*** RECORDS TO PROCESS ***
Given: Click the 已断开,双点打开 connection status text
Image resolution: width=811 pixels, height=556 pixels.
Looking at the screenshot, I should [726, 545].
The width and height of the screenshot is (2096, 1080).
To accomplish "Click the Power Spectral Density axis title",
*** End of RECORDS TO PROCESS ***
*** RECORDS TO PROCESS ***
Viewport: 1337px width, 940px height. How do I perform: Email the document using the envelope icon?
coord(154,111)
*** End of RECORDS TO PROCESS ***
TASK DETAILS:
Keeping every character as it is, restate the lines above that run from the line with "The width and" through the line with "the Power Spectral", both included, and nothing else.

TASK RESPONSE:
The width and height of the screenshot is (2096, 1080).
To accomplish "Click the Power Spectral Density axis title",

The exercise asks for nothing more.